───── Selection ─────

This script defines the control parameters such as retention and frequency for the backup tasks as well as providing authentication information for object storage. The previous script is expecting to find this in /etc/duplicity/duplicity-vars.sh.

#!/bin/bash

# Variables used by the backup script

# Duplicity specific variables
export DUPLICITY_BACKUP_CYCLE='7D' #7 days
export DUPLICITY_BACKUP_RETENTION='14D' #14 days
export DUPLICITY_VOLSIZE='512' #object chunk size in bytes
export DUPLICITY_NUM_RETRIES='3'

# Catalyst Cloud object storage credential information
export SWIFT_USERNAME='<your-backup-user>@<your-project-name>'
export SWIFT_REGIONNAME='nz-por-1'
export SWIFT_TENANTNAME='<your-project-name>'
export SWIFT_PASSWORD='<your-openrc-password>'
export SWIFT_AUTHURL='https://api.nz-por-1.catalystcloud.io:5000/'
export SWIFT_AUTHVERSION='3'
export SWIFT_USER_DOMAIN_NAME="default"

───── Listed entries ─────

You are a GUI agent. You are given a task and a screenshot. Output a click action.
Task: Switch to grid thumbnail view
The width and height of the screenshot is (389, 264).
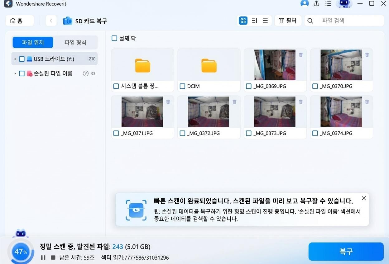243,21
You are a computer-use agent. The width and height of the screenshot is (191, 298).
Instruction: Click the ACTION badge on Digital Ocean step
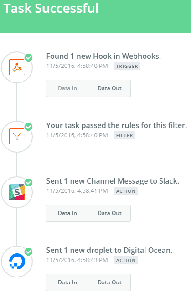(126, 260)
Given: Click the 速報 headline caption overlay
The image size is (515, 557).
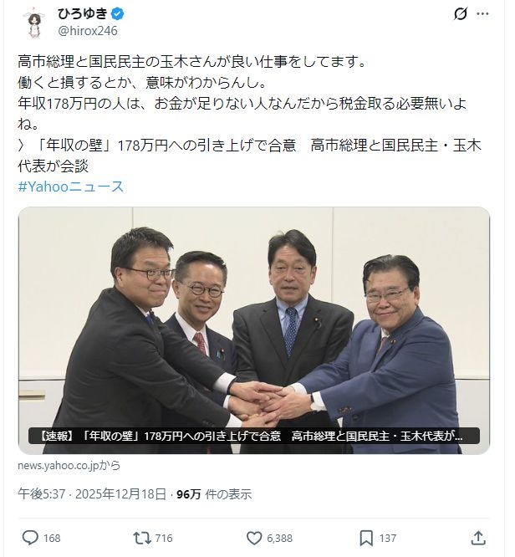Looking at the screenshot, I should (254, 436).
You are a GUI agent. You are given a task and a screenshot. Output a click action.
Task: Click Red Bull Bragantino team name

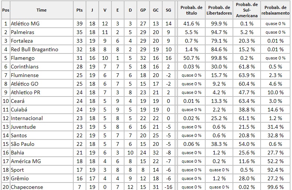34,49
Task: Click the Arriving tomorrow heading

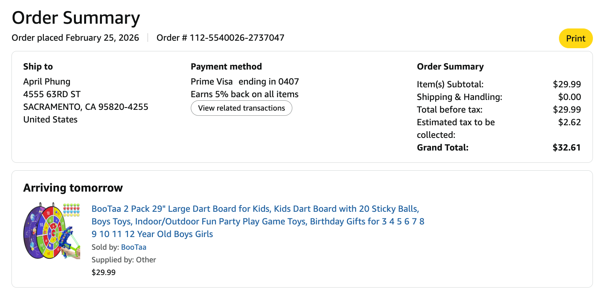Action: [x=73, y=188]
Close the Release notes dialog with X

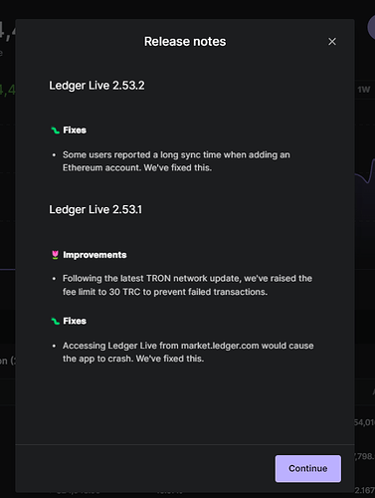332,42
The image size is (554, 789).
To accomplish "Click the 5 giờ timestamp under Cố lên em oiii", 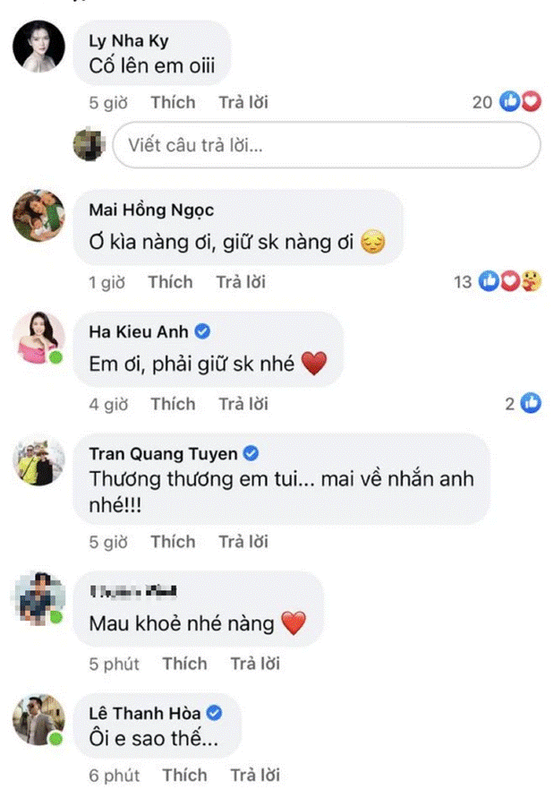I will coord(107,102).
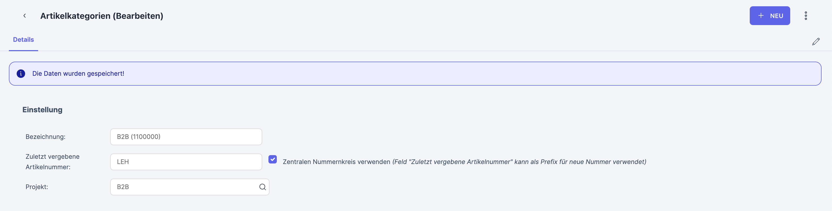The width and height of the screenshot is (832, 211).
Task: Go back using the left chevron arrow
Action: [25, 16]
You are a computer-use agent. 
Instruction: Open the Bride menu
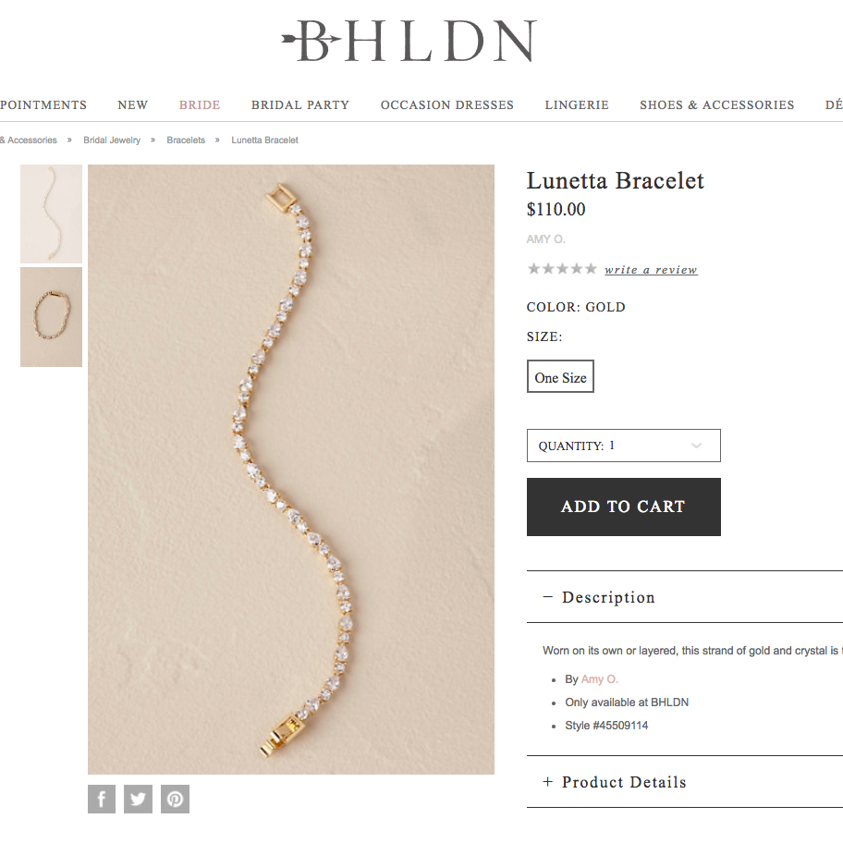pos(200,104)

─────
───── Listed entries ─────

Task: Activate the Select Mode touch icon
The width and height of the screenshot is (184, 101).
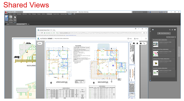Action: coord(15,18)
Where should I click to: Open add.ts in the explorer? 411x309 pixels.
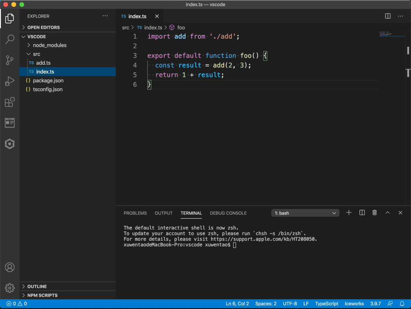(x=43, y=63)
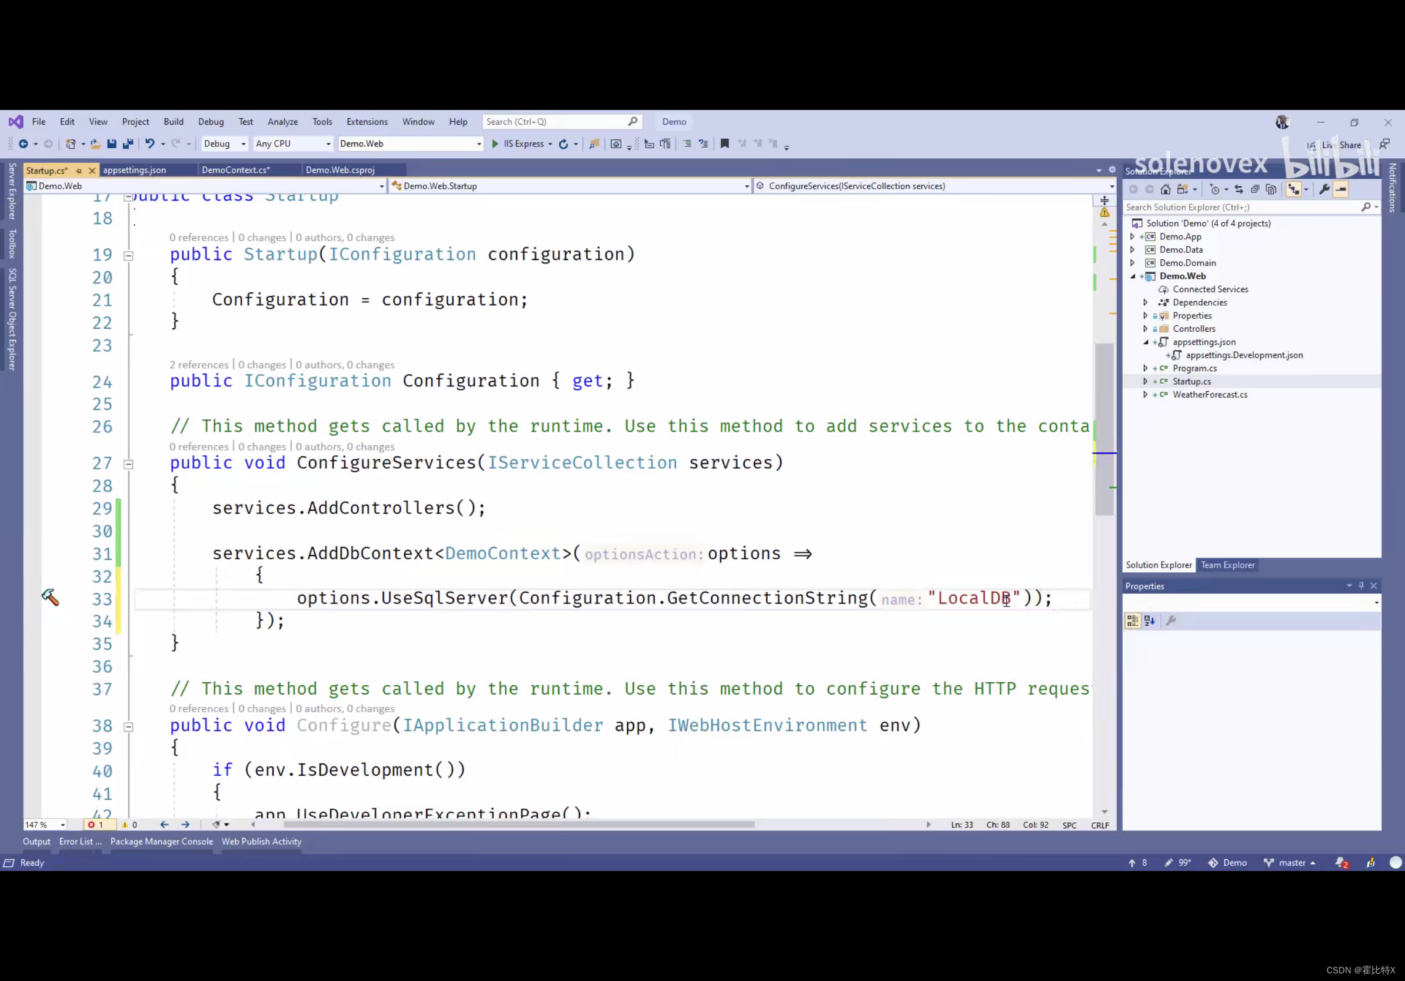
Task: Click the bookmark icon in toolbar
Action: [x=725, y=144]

─────

▸ Problems and tasks
a: Answer these questions from the backup variables script:
(i) At what path does the previous script expect to find this file?
(ii) What value is assigned to DUPLICITY_BACKUP_RETENTION?
(iii) What region name is set for SWIFT_REGIONNAME?
b: Carry the backup variables script forward from its final line.
The material in the dataset excerpt has no connection to the backup variables script.

▸ Answers provided
a:
(i) /etc/duplicity/duplicity-vars.sh
(ii) '14D', which is 14 days
(iii) nz-por-1

b:
export SWIFT_PROJECT_DOMAIN_NAME="default"

Then we need to define the backup definitions. Create a file with a name relevant to the backup task in /etc/duplicity/backup_sources.d and add at least the following two entries

SRC="/path/to/files/"
DEST="swift://<container-name>"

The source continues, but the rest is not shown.